I don't know if anyone that reads this understands what its like moving to a whole new town in the middle of high school.
now i admit i probably could have controlled myself some of the summer. and i know i could have.
but the last thing i need is for some people to just go behind my back and say shit about me and then not talk to me again.
but as far as treating people like shit the whole summer?
no. okay i have not treated ANYONE like SHIT the WHOLE summer.
let's get that straight. and i'm not trying to have a fuckin live journal drama fight in comments or whatever.
but if you have something to fuckin say, call me up 248 931 2205
and don't be an ass and comment saying your shitheaded side of the story okay. or IM me about it either for that matter. hear my voice, you'll get it
i'm mean. yeah i know. i didn't just sprout that though. i get it from my parents.
don't blame them though, i am the one to blame.
but honestly, i am MOST of the time only a bitch when i have to be.
but there are those times when i am one...when i should have controlled myself.
i've had a lot of those this summer.
for that, i'm sorry.
and i'm sure there are a lot of people that think i'm a bitch.
but ya know what, go fuck yourself, because i don't care. i know i'm a bitch and you know what i'm trying to fix it. but people just talking behind my back and saying i'm a bitch for doing this and that, honestly what does that solve? nothing. so fuck you.
i'm sure a lot of people who are reading this have called me a bitch to someone like Shayna.
told shayna i was a bitch so she'd think they were cool.
cuz that's what shayna does to you, she makes you say stupid shit you shouldn't so you can be friends with her.
cuz lord fuckin knows if you say something bad to shayna oh god help you.
whatever.
anyway, everyone can be two faced. EVERYONE. dont deny it, it's the truth. I can be two faced
but some people are two faced. There's a differenc. and these people need to get over themselves and stop begging for sympathy.
the only reason someone would orally say they are ugly or put themselves down, is because they want someone to say something in return. I know it, it's true, i do it all the time.
but some people do it too much. and don't even deny you don't like to hear that you're pretty and you don't care what people think.
reguardless of how secure you are, you still have that thought in the back of your mind of what people think. so don't pull that shit either.
so you still think i'm a bitch? probably because whoever does is a fucking idiot anyway.
because wheather you like it or not, i'm saying the truth, your opinion really isn't needed.

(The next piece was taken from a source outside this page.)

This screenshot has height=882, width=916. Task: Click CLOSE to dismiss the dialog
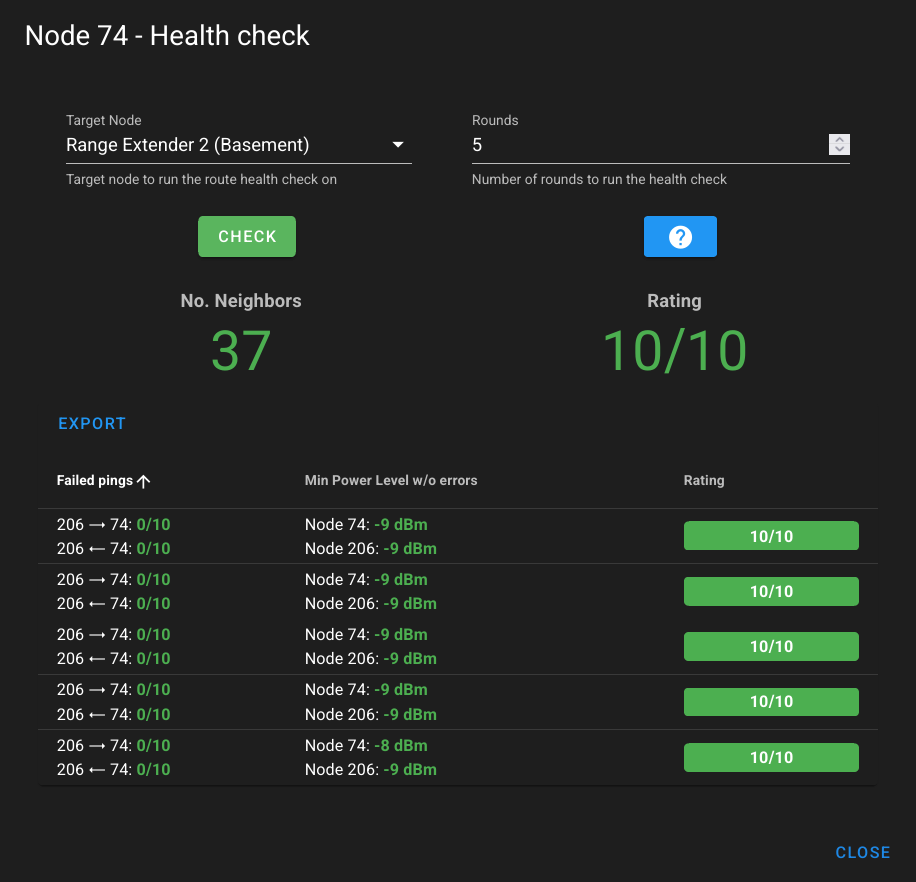[862, 852]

and for all of you who think you've had it "so much worse" than me.
maybe you have. i doubt it though. i've gone through a lot of shit to get here, alright? anyone else wanna challenge my life? i can show you scars you can only see elsewhere in your dreams.
maybe not physical scars you can see. but damn, i've been beaten and thrown and torn around on the inside mroe than anyone i know.
so i'm done writing you guys a novel.